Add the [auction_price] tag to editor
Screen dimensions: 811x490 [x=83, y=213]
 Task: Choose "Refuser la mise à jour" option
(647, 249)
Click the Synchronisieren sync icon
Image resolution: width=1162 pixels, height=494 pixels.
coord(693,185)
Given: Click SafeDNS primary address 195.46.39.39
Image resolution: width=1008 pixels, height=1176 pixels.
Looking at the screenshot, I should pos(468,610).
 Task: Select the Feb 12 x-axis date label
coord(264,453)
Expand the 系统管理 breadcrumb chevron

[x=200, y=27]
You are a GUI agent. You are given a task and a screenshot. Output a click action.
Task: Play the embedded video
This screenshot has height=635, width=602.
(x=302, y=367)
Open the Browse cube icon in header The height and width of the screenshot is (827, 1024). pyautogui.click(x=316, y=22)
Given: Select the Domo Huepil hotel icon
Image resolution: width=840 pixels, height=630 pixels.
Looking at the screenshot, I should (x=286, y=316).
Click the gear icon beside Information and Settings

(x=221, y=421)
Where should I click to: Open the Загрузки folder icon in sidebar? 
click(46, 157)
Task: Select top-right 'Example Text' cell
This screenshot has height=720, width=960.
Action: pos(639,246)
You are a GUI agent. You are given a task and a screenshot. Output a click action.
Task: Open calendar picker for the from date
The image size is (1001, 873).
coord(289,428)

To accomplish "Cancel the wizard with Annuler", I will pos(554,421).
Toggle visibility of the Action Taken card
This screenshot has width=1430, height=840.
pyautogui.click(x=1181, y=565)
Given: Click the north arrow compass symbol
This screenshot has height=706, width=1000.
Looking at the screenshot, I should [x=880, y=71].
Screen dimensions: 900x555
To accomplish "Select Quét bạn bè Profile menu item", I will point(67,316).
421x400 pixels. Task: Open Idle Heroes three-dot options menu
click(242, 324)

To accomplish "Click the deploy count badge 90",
::::::::::
### Problem to work on
Report, from the entries above, each line where "accomplish" is found.

### Task response
To accomplish "Cancel the wizard with Annuler", I will pos(554,421).
To accomplish "Select Quét bạn bè Profile menu item", I will point(67,316).
To accomplish "Click the deploy count badge 90",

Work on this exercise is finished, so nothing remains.